Here’s the thing: I knew I needed help and I asked for it, but I wasn’t given aftercare when I needed it most. Shortly after my story broke, an upscale treatment centre reached out to me back in December to offer me free, holistic treatment. I asked the Inquiry to help cover my travel costs, and I was told, day after day, that they would let me know if they could do it. I waited and called, called and waited. Weeks turned into months. My travel request to go to a treatment centre was only just approved this month, four months after I spoke before the Inquiry.
How I’m carrying on Loretta and Tina’s legacy
There are so many things about this whole process for justice that have affected me and my loved ones. Still I want to continue stressing the fact that the words we choose when we write about the missing and murdered are important.
In Indigenous cultures, telling stories is a powerful way to build community. They carry meaning and knowledge, and communicate ways of knowing, of being. We understand the importance of stories—specifically how you tell and share them. Often, in our communities, a person will be asked where they received a story and if they have been given permission to share that story. Stories are sacred, and they have a profound effect on listeners.
If the stories of missing and murdered Indigenous women and girls were treated more respectfully—like what Loretta was doing with her research, and what so many other people are doing within our communities—I wonder what the far-reaching impact might be toward ending the systemic discrimination against Indigenous peoples.
A deep pain and grief is felt collectively throughout the country following the verdict delivered in the trial against Raymond Cormier. #LoveForTina marches and rallies gave us an opportunity to hold ceremony, pray and share our experiences.
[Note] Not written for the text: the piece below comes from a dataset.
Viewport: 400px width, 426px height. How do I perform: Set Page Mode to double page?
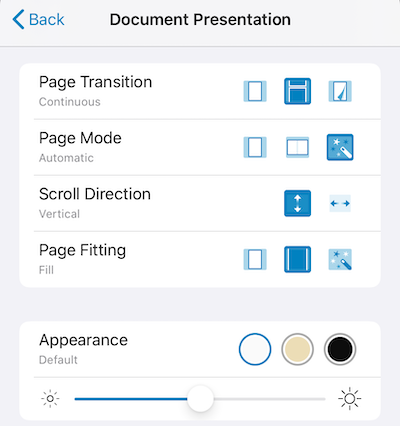(297, 147)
It also gave us a chance to stand up against the many systems that failed Tina and continue to fail Indigenous peoples. While we collectively feel the loss and injustice, we are collectively standing together to demand justice and a better fate than the colonial system has designed for Indigenous peoples.
Loretta often spoke about how she wanted to use her research to break the cycle—for me and other Indigenous women and girls. I keep my sister alive through my activism. I also keep her alive by living my best life and continuing to strive to be the best person I can be. I owe it to her to keep on this path.